Clinically, a ruptured Baker’s cyst and a DVT are nearly indistinguishable based on physical examination alone. Both cause a swollen, painful lower leg, and doctors use the same initial workup (typically a combination of clinical scoring, a blood test called D-dimer, and compression ultrasound of the leg) to tell them apart. This overlap matters because the treatments are very different: a blood clot requires anticoagulation, while a ruptured cyst needs rest, ice, and management of the underlying knee problem. If you develop sudden calf swelling and pain, getting evaluated quickly is important precisely because the two conditions look so similar from the outside.

How Baker’s Cysts Are Diagnosed

Many Baker’s cysts are detectable during a physical exam. Your doctor may feel the characteristic soft, fluid-filled lump behind the knee, which often becomes more prominent when the leg is extended. When the diagnosis is uncertain, or when the cyst’s symptoms overlap with more concerning possibilities like a blood clot or tumor, imaging helps clarify the picture.

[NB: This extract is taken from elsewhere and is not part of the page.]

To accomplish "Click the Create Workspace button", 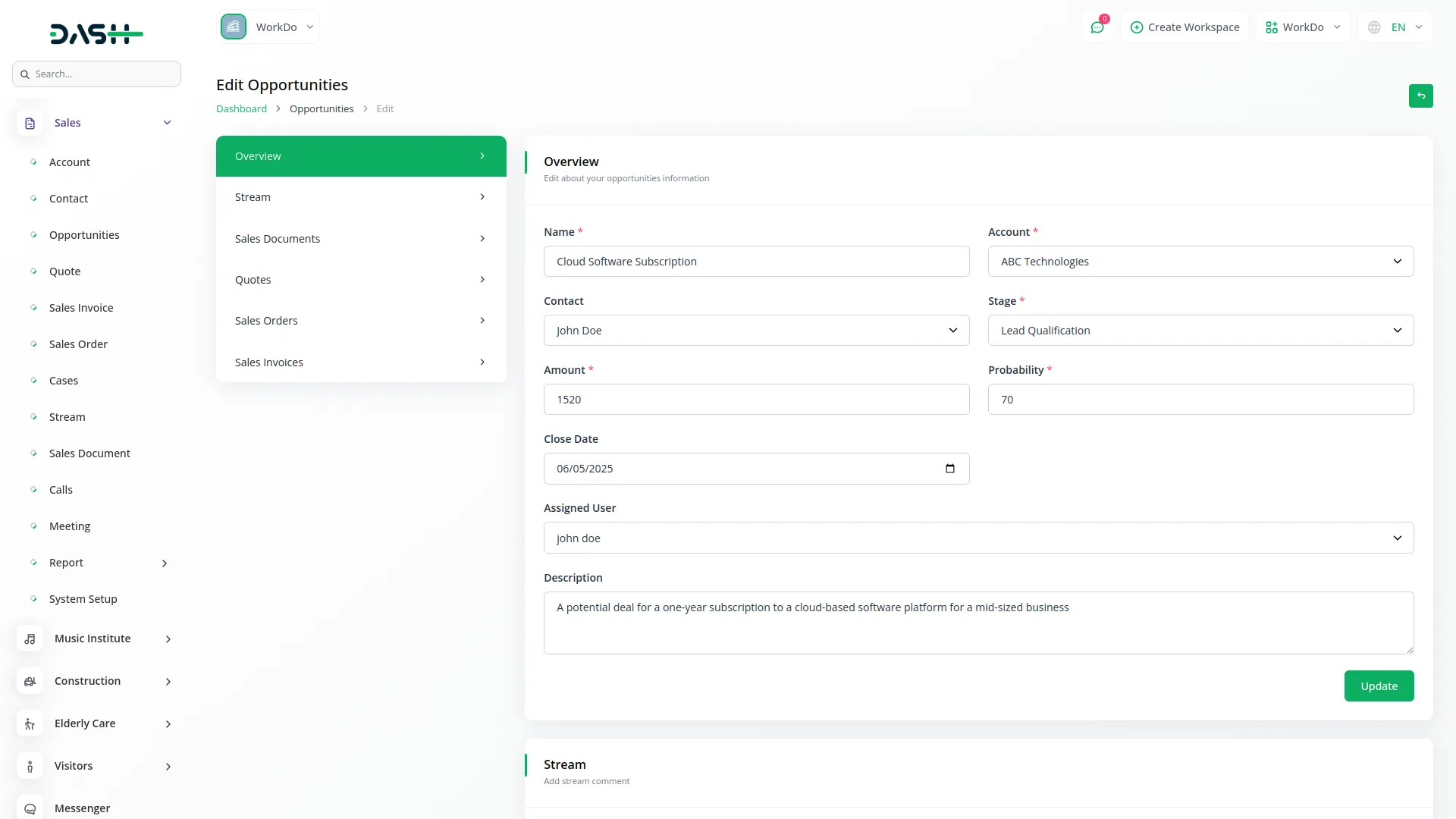I will [x=1185, y=27].
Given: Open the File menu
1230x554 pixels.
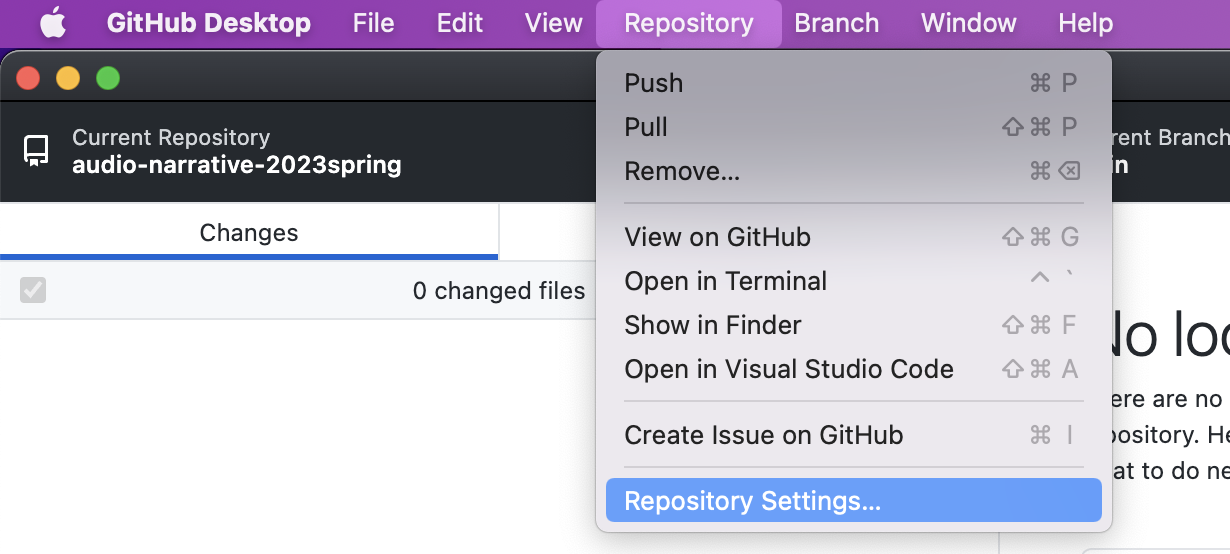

Ultrasound is the quickest and most accessible option. It can confirm the cyst is fluid-filled rather than solid and can check for blood clots in nearby veins at the same time. MRI provides a more detailed view and is particularly useful for identifying the underlying cause, like a meniscal tear or cartilage damage, that’s driving the fluid production. X-rays don’t show the cyst itself but can reveal joint narrowing or bone spurs associated with osteoarthritis.

Why Treating the Cause Matters Most

Draining a Baker’s cyst with a needle (aspiration) can provide quick relief, but the cyst frequently refills if the underlying knee problem remains. Think of it like bailing water out of a boat without patching the hole. The one-way valve mechanism means the joint will keep pushing new fluid into the bursa as long as inflammation persists inside the knee.

This is why treatment plans focus on the root cause. For osteoarthritis, that might mean physical therapy to strengthen surrounding muscles, anti-inflammatory medications to reduce swelling, or injections into the joint to calm irritation. For a meniscal tear, repairing or trimming the damaged cartilage through arthroscopic surgery often resolves both the joint swelling and the cyst. In some cases, the surgeon can also open the one-way valve during the procedure, allowing fluid to flow back into the joint rather than getting trapped in the bursa.

When the underlying condition is managed effectively, many Baker’s cysts shrink or disappear entirely on their own. Surgical removal of the cyst itself is rarely needed and is generally reserved for cases where the cyst causes persistent symptoms despite treatment of the joint problem, or where it compresses nearby nerves or blood vessels.